Hürmet edilmeye, sayılmaya, sevilmeye lâyık tek varlık vardır; o da Sensin Allâh’ım.
Rükû edilmeye, secde edilmeye lâyık tek varlık vardır; o da Sensin Allâh’ım.
Bir kula sevgi kâsenden ne kadar içirirsen, o Seni o derece sever.
Demek ki, bir kul için Seni sevmek farz oldu.
Ne mutlu o kişiye ki, Seni sevdi ve bu ihsan edilen sevginin kıymetini bildi, değerlendirdi. Bu değerlendirmede basîret gösterenler ki, onlar kulluk vazifelerini îfâ edebildiler.
Ancak Senin sevdiğin kullar kemâle erdi. Onların gönüllerinden her türlü dünya ve ukbâ zevkleri çıktı. Dolayısıyla sevdikleri “tek” oldu. “Tek”i seven de murada erdi. Onlar o “tek” ummânına daldılar. Kalplerini, gönüllerini hep o “tek” işgal etti. Böyle olunca, kalpte tek Allah Teâlâ’nın sevgisi istikrar buldu ve o gönül pek kıymetli bir deryâ, bir hazine oldu.

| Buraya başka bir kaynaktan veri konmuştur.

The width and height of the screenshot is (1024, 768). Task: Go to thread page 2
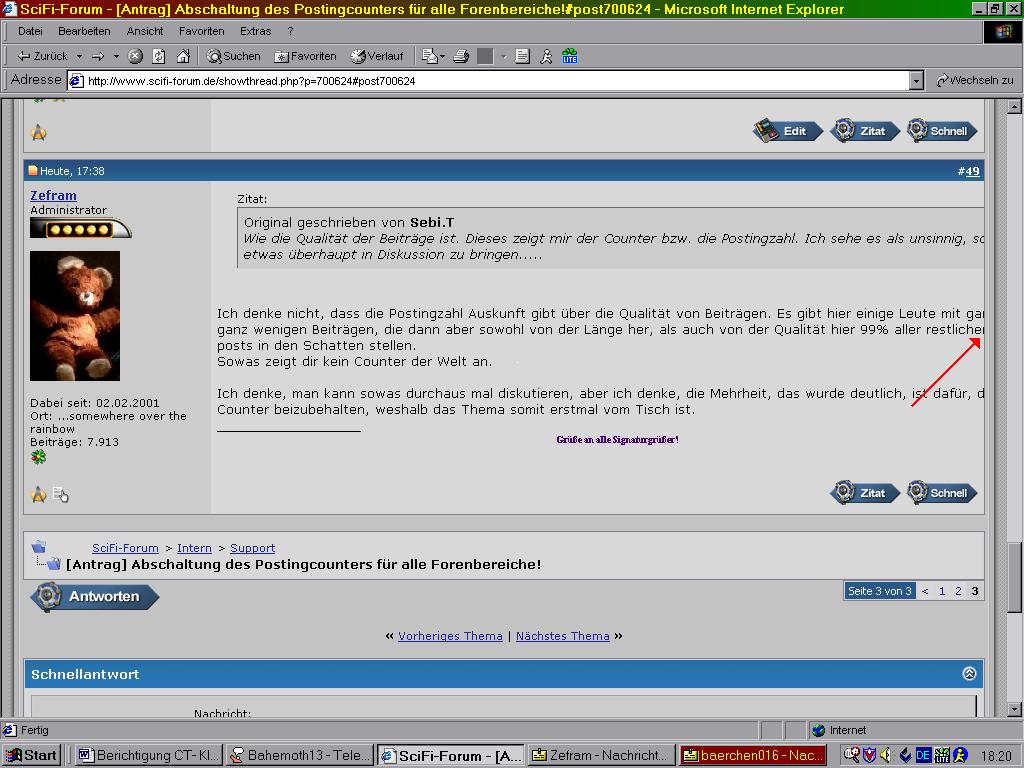(x=958, y=591)
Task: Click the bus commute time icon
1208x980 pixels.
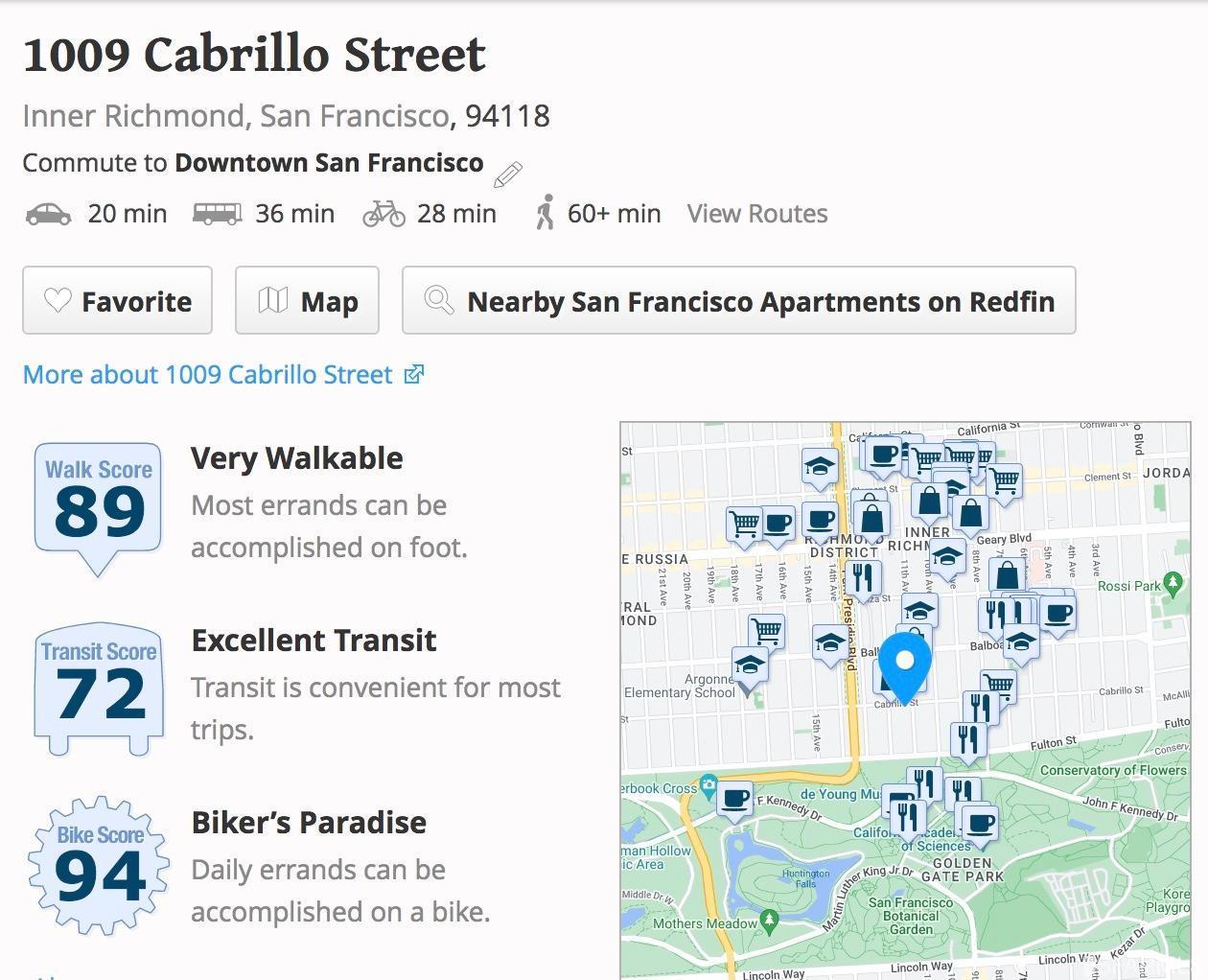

Yâ Rab! Bizi de sevgi nîmetinden mahrum eyleme! Her şey Senin sevginle yeşerir, canlanır, kuvvet bulur. Bu sevgi; şevk, aşk hâline dönüştüğü zaman sahibini sarhoş eder. Çünkü kendi aradan çıkmış, sevdiğiyle var olmuştur. Kendi aradan çıktığında ise, Rabbü’l-Âlemîn Hazretleri’nin, yani Senin her türlü ikram ve ihsanına nâil olmuştur.
Yâ Rab! Sevdiklerini sevdir. Başta Rasûl-i Ekrem -sallâllâhu aleyhi ve sellem Efendimiz Hazretleri’ni sevdirdiğin gibi, sevilmeye lâyık olan her dostunu sevdir. Sırasıyla bütün Ehl-i Beyt’inin, ashâb-ı kirâm hazerâtının, hülâsâ İslâmiyet’i seven ve ona hizmet edenlerin, bilâ istisnâ, hepsinin ayaklarının tozu eyle!
Yâ Rab! Senin sayende, Seni seviyoruz. Yine Senin sayende, sevdiklerini seviyoruz. Yine Senin sayende, Seni sevenleri seviyoruz. Yine Senin sayende seni sevenleri, sevenleri seviyoruz.
Yâ Rab! Bizleri sevdiklerin ile hemdem eyle, onlardan ayırma! Onların yanı cennet, uzağı ise cehennemdir. Âmin.